EXERCISE DESCRIPTION:
Rewrite the data from the line with "Open the Cómo llegar tab" through the end, replacing "screenshot" with "image" and changing nothing else. Leave out the pictures.

INPUT MATERIAL:
☆ ☆ ☆

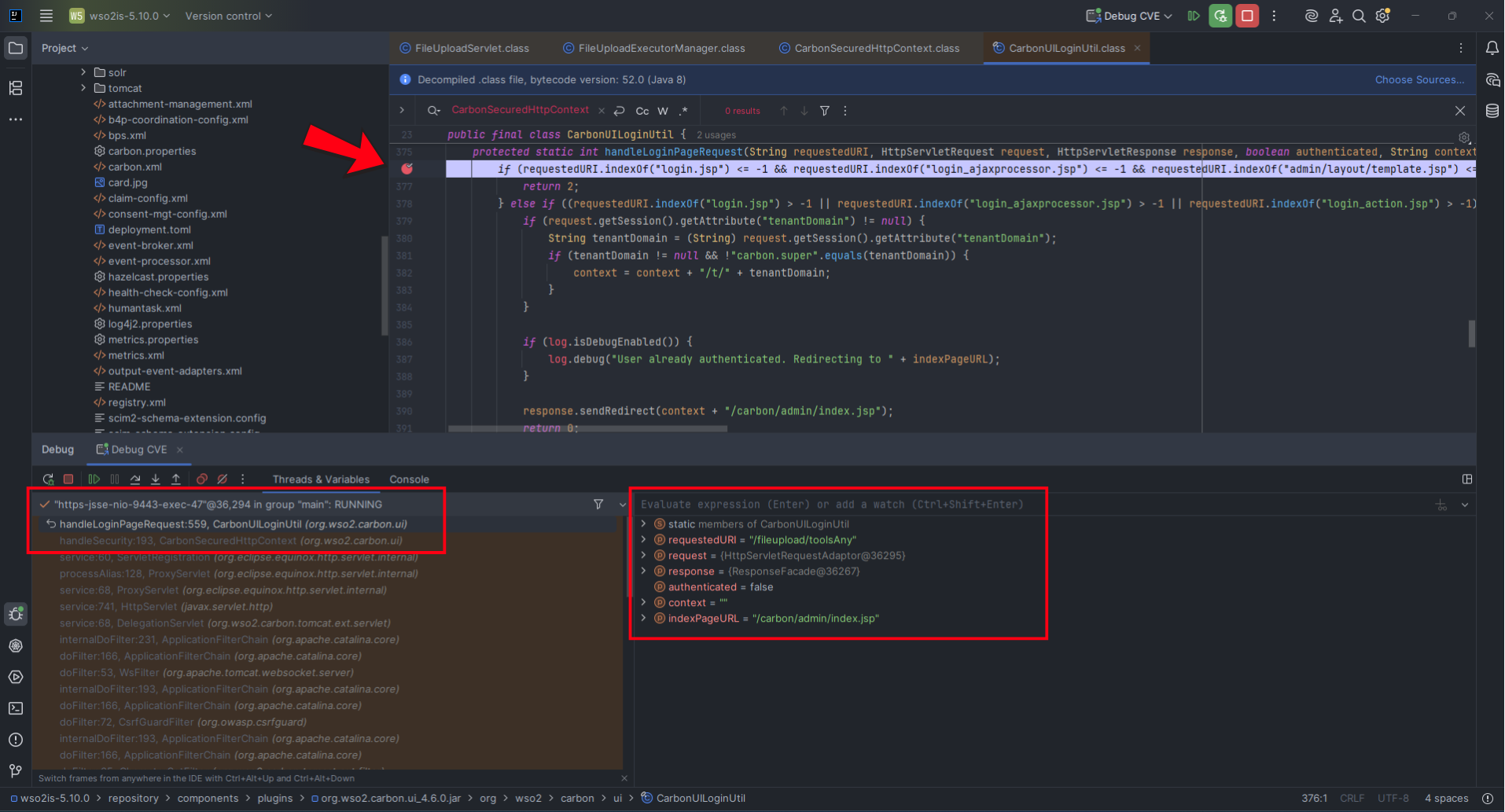Expand the request variable in Evaluate panel
The image size is (1505, 812).
[644, 556]
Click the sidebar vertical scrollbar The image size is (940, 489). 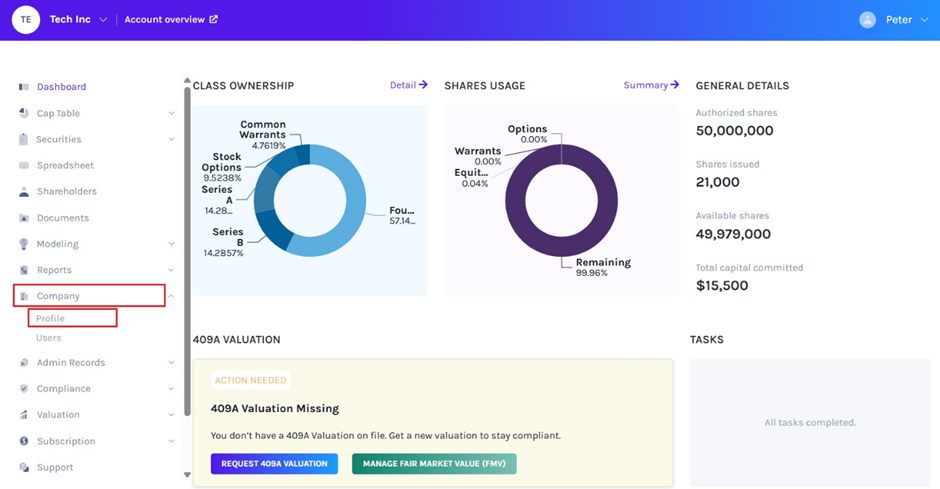(x=187, y=250)
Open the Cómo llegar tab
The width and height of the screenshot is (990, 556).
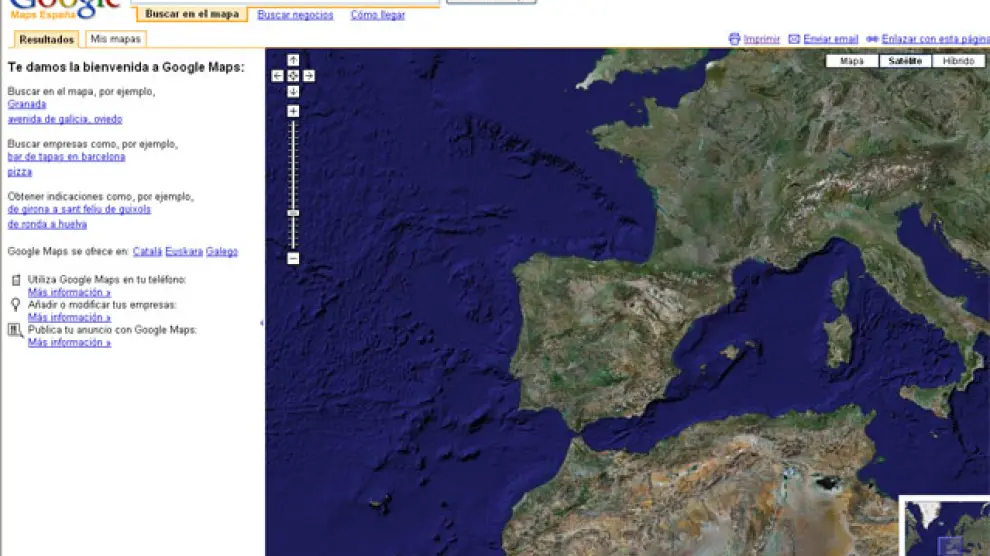pos(378,15)
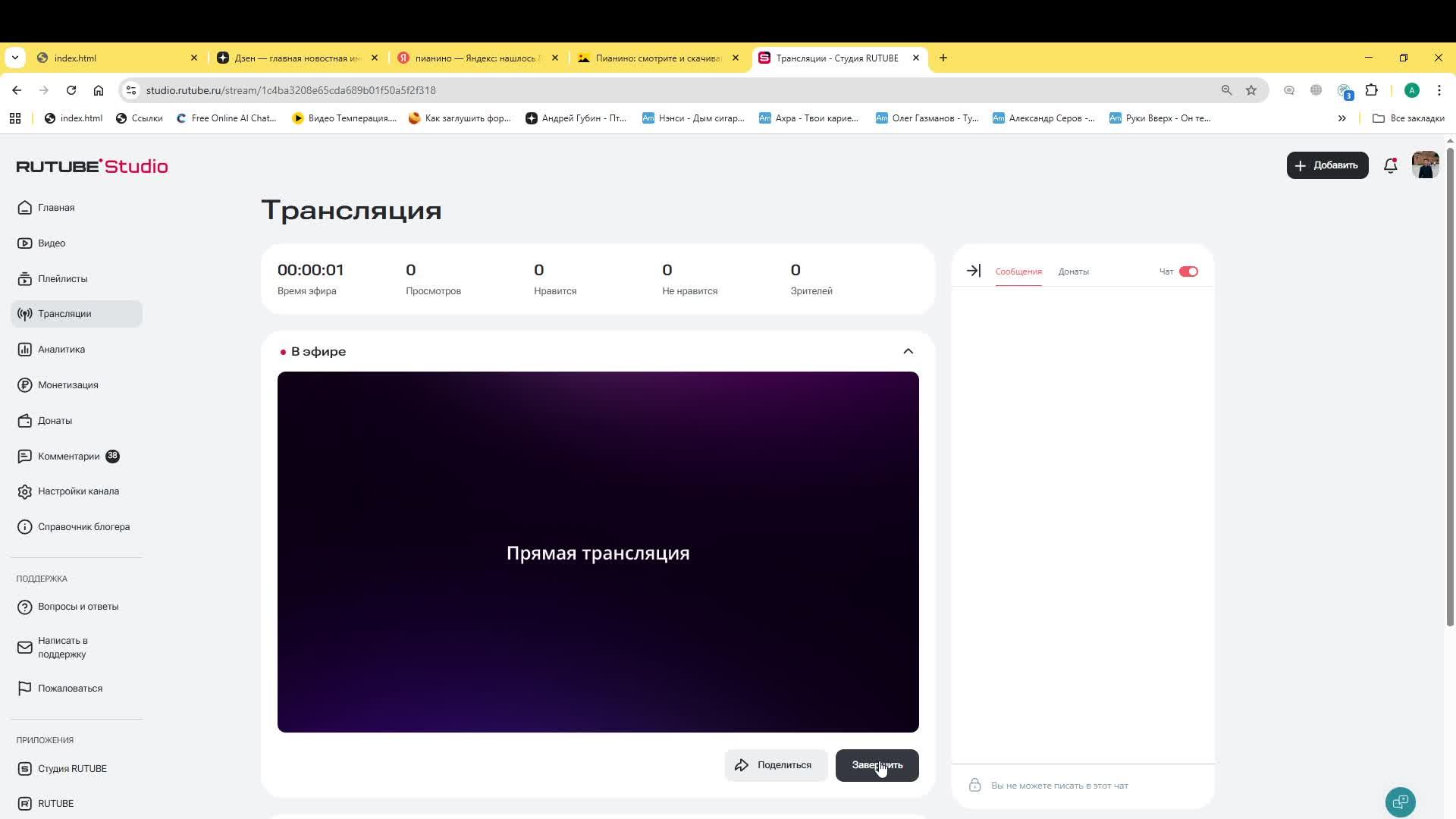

☆ ☆ ☆

RESPONSE TO THIS EXERCISE:
Open the Cómo llegar tab
The width and height of the image is (990, 556).
pos(378,15)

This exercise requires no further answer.